**Work item**
When you reach the line with "You are a computer-use", start repeating the lines exactly and keep going to the end of the records, but drop every picture.

┌─ Entries shown

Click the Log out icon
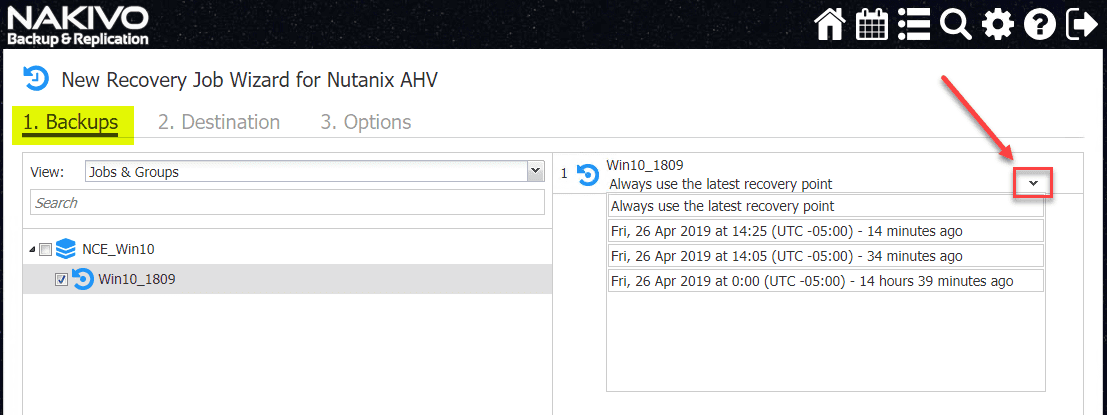point(1081,24)
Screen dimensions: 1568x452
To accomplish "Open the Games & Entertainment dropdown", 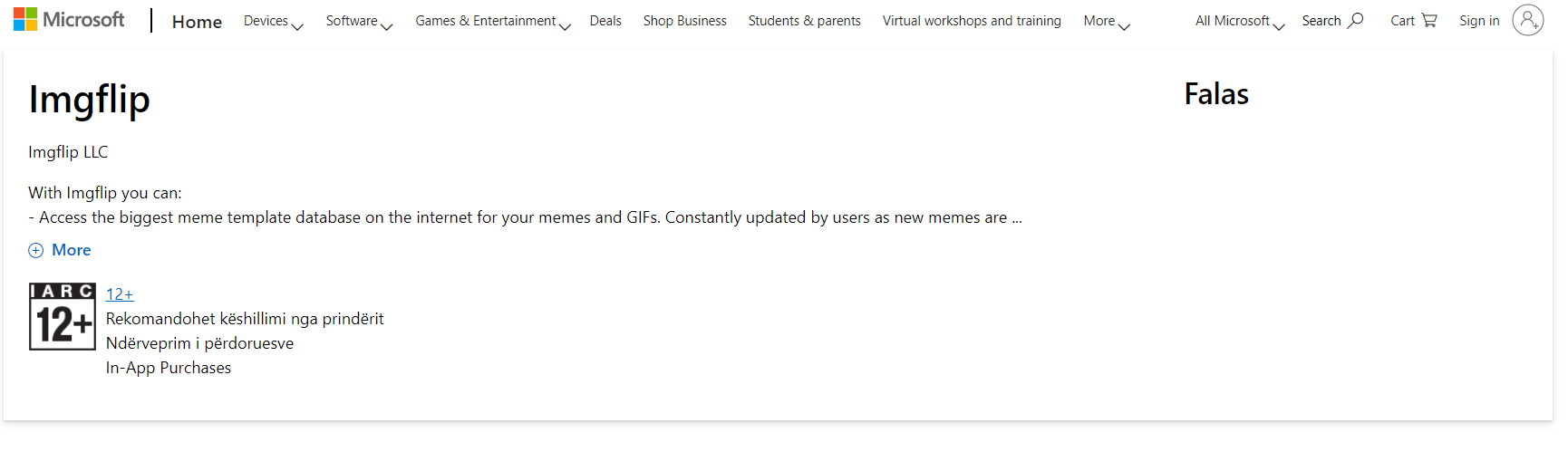I will pyautogui.click(x=492, y=21).
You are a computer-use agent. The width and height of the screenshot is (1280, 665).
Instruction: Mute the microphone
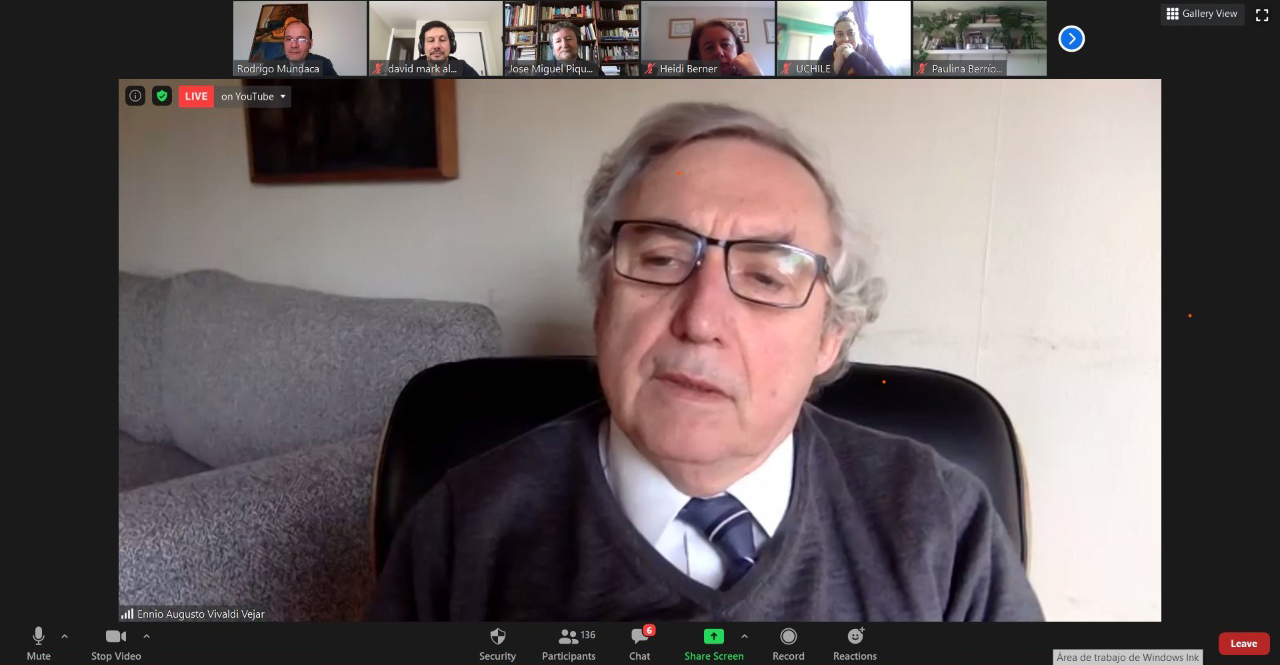coord(38,643)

└─

**Task result**
You are a computer-use agent. The width and height of the screenshot is (1280, 665).
Instruction: Mute the microphone
coord(38,643)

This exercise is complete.